> WHAT YOU ARE ASKED TO DO: A faithful transcription of all the data is required.

[Stored items from a collection]
^^^^^^^^
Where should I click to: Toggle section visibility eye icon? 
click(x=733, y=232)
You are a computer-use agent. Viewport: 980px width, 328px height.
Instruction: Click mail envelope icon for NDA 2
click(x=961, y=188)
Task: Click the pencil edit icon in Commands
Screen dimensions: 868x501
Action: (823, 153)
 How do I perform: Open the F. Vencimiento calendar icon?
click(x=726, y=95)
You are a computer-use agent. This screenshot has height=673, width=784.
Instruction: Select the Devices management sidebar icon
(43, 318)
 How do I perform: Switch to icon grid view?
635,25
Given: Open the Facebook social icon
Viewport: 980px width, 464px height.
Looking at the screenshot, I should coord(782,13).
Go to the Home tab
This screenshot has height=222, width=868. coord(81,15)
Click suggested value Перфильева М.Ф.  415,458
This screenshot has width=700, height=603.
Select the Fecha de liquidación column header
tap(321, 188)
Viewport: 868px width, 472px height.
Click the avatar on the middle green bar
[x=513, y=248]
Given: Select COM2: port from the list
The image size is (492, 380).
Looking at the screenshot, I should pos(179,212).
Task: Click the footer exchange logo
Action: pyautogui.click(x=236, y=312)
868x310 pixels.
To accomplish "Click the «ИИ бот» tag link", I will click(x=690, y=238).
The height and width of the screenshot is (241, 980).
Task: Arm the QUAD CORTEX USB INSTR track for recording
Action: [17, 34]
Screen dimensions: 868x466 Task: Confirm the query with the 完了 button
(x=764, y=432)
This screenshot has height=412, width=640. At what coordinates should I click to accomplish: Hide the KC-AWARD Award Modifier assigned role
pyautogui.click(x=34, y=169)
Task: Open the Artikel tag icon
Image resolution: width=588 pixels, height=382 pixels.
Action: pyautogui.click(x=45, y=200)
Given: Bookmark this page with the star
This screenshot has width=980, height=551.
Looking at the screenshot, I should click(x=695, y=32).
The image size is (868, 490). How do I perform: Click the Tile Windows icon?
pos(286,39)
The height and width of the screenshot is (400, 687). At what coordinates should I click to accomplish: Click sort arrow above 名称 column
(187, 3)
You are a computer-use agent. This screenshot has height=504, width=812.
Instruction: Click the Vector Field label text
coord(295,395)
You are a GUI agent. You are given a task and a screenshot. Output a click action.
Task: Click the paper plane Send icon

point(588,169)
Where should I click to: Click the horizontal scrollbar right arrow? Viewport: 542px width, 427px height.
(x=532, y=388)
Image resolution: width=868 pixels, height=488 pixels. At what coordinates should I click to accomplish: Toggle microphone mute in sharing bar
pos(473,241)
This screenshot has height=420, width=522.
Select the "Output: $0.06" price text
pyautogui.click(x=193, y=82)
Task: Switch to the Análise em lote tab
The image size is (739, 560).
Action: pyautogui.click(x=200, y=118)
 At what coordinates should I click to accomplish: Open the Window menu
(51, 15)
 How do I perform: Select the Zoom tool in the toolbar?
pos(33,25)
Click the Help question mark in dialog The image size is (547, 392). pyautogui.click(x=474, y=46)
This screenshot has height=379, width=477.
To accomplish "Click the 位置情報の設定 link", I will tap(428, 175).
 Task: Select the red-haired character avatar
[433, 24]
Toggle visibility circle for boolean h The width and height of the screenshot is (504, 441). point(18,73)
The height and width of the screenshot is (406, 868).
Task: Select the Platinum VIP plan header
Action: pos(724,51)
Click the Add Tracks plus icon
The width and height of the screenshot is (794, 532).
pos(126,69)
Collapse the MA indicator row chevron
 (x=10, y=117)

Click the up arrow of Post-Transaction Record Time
^^^^^^^^
> ANSWER TO THE PROBLEM:
Where should I click to: Toggle section visibility eye icon? 
click(x=733, y=232)
You are a computer-use agent. Viewport: 980px width, 328px height.
Instruction: Click mail envelope icon for NDA 2
click(x=961, y=188)
Task: Click the pencil edit icon in Commands
Screen dimensions: 868x501
Action: (823, 153)
 How do I perform: Open the F. Vencimiento calendar icon?
click(x=726, y=95)
You are a computer-use agent. This screenshot has height=673, width=784.
Instruction: Select the Devices management sidebar icon
(43, 318)
 How do I perform: Switch to icon grid view?
635,25
Given: Open the Facebook social icon
Viewport: 980px width, 464px height.
Looking at the screenshot, I should coord(782,13).
Go to the Home tab
This screenshot has height=222, width=868. coord(81,15)
Click suggested value Перфильева М.Ф.  415,458
This screenshot has width=700, height=603.
Select the Fecha de liquidación column header
tap(321, 188)
Viewport: 868px width, 472px height.
Click the avatar on the middle green bar
[x=513, y=248]
Given: Select COM2: port from the list
The image size is (492, 380).
Looking at the screenshot, I should pos(179,212).
Task: Click the footer exchange logo
Action: pyautogui.click(x=236, y=312)
868x310 pixels.
To accomplish "Click the «ИИ бот» tag link", I will click(x=690, y=238).
The height and width of the screenshot is (241, 980).
Task: Arm the QUAD CORTEX USB INSTR track for recording
Action: [17, 34]
Screen dimensions: 868x466 Task: Confirm the query with the 完了 button
(x=764, y=432)
This screenshot has height=412, width=640. At what coordinates should I click to accomplish: Hide the KC-AWARD Award Modifier assigned role
pyautogui.click(x=34, y=169)
Task: Open the Artikel tag icon
Image resolution: width=588 pixels, height=382 pixels.
Action: pyautogui.click(x=45, y=200)
Given: Bookmark this page with the star
This screenshot has width=980, height=551.
Looking at the screenshot, I should click(x=695, y=32).
The image size is (868, 490). How do I perform: Click the Tile Windows icon?
pos(286,39)
The height and width of the screenshot is (400, 687). At what coordinates should I click to accomplish: Click sort arrow above 名称 column
(187, 3)
You are a computer-use agent. This screenshot has height=504, width=812.
Instruction: Click the Vector Field label text
coord(295,395)
You are a GUI agent. You are given a task and a screenshot. Output a click action.
Task: Click the paper plane Send icon

point(588,169)
Where should I click to: Click the horizontal scrollbar right arrow? Viewport: 542px width, 427px height.
(x=532, y=388)
Image resolution: width=868 pixels, height=488 pixels. At what coordinates should I click to accomplish: Toggle microphone mute in sharing bar
pos(473,241)
This screenshot has height=420, width=522.
Select the "Output: $0.06" price text
pyautogui.click(x=193, y=82)
Task: Switch to the Análise em lote tab
The image size is (739, 560).
Action: pyautogui.click(x=200, y=118)
 At what coordinates should I click to accomplish: Open the Window menu
(51, 15)
 How do I perform: Select the Zoom tool in the toolbar?
pos(33,25)
Click the Help question mark in dialog The image size is (547, 392). pyautogui.click(x=474, y=46)
This screenshot has height=379, width=477.
To accomplish "Click the 位置情報の設定 link", I will tap(428, 175).
 Task: Select the red-haired character avatar
[433, 24]
Toggle visibility circle for boolean h The width and height of the screenshot is (504, 441). point(18,73)
The height and width of the screenshot is (406, 868).
Task: Select the Platinum VIP plan header
Action: pos(724,51)
Click the Add Tracks plus icon
The width and height of the screenshot is (794, 532).
pos(126,69)
Collapse the MA indicator row chevron
 (x=10, y=117)

Click the up arrow of Post-Transaction Record Time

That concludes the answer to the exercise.